Distributed (Single Worker Group/Fleet) Topology
The Distributed (Single Worker Group/Fleet) topology is the default, foundational production archetype for a Cribl deployment.
In this configuration, you have a Leader Node (or a high availability pair for resilience) providing centralized configuration, the UI/API, and orchestration.
All production processing is handled by a single Worker Group/Fleet that contains multiple Worker/Edge Nodes sized for N-1 capacity (designed to handle full load even if one Node fails). For details, see Best Practice: Scale for N+1 Redundancy.

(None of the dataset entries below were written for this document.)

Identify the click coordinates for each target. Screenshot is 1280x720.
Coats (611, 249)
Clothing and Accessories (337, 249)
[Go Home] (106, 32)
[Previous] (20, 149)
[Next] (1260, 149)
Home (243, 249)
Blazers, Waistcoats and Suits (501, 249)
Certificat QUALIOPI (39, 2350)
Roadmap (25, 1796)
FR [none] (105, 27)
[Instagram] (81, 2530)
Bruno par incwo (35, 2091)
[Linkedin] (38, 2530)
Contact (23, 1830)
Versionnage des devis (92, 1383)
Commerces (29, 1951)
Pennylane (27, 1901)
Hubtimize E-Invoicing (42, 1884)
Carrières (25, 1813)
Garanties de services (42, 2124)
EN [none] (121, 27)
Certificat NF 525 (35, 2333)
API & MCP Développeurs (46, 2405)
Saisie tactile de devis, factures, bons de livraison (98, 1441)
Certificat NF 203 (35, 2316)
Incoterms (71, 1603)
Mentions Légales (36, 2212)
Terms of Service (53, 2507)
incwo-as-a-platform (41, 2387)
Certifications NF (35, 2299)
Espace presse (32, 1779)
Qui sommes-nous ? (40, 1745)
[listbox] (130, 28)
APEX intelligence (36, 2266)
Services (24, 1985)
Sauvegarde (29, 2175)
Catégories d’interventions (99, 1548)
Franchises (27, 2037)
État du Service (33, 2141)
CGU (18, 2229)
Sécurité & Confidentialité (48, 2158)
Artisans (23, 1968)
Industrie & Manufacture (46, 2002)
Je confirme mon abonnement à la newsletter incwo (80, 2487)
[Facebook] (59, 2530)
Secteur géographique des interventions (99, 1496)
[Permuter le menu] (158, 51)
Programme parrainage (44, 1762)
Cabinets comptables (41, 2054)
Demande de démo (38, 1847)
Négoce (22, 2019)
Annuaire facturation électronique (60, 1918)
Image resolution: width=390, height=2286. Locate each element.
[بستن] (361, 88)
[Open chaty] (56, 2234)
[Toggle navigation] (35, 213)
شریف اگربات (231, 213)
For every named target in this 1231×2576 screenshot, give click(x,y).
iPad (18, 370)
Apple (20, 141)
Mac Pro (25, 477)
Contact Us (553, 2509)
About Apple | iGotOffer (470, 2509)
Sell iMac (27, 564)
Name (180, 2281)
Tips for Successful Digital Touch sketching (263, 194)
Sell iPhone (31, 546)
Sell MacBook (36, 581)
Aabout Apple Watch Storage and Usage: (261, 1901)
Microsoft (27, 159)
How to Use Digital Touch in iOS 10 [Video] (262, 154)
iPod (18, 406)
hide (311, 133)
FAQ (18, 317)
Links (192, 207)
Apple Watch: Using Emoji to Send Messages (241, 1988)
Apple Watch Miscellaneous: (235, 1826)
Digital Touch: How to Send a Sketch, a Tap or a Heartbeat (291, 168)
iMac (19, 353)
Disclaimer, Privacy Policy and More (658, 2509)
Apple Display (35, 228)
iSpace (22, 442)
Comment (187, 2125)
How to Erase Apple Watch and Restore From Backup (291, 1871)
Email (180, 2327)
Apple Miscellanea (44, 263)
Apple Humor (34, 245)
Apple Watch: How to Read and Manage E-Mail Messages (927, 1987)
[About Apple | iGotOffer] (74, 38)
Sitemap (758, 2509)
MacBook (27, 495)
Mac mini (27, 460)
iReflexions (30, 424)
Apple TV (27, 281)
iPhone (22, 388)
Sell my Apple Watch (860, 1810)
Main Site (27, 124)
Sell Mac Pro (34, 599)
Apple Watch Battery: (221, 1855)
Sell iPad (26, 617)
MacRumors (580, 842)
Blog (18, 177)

All push-based Sources and Destinations map directly to this single “all-in-one Worker Group,” often accessed through one or more load balancers (LBs) or Virtual IPs (VIPs).
When to Use This Topology
This model is the ideal starting point when deployment needs are straightforward and contained:
- Default production: When your data primarily resides within a single region or data center.
- Simple requirements: When there are no strong requirements for data residency, sovereignty, or domain isolation that demand segregation.
- Contained volume: When the total data volume and Source count are well within the connection and throughput limits of a single Worker Group/Fleet, allowing for predictable scaling by simply adding more Worker Nodes over time.
Key Benefits
This topology offers the most streamlined operational experience:
- Simplest operational model: You only have one Worker Group /Fleet to size, monitor, and maintain.
- Centralized logic: Provides a single, central point for managing all Packs, schemas, Pipelines, and routing logic.
- Straightforward onboarding: New Sources and Destinations easily target the single, existing Worker Group/Fleet, minimizing topology choices for new teams.
- Predictable scaling: Scaling is primarily achieved by adding more Worker Nodes or increasing Worker Processes per Node until you approach the practical limits of connections or throughput for the Worker Group/Fleet.
Limitations and Triggers for Multi-Worker Groups
This topology serves as an excellent base, but real-world complexity often requires layering in additional Worker Groups. You should consider migrating to a Multi-Worker Group topology (like Functional Split or Regional Groups) when any of the following triggers occur:
- Security/compliance boundaries: When you need distinct physical or logical segregation due to multi-tenant domains, different security zones (such as DMZ vs. Core), or strict regional boundaries (such as EU vs. US).
- Workload interference: When different types of workloads (such as live push ingest, pull-based collections, and heavy Replay jobs) start competing for resources, leading to latency spikes or data loss during bursts.
- Scaling thresholds: When the single Group approaches its practical operational limits regarding total open connections, Worker Processes per Node, or the maximum number of Workers that can be reasonably managed together.
- Operational agility: When different organizational teams require independent change windows, separate Git branches for configuration, or distinct deployment cadences.
Design Guidance
If you intend for this single Worker Group to be part of a larger architecture later, adopt neutral naming conventions now (for example, wg-core, wg-main) so the Worker Group can easily transition without requiring a rename. Additionally, ensure you implement robust utilization monitoring (CPU, queue depth, connections) to accurately determine when a workload split is necessary. For details, see Operational Monitoring.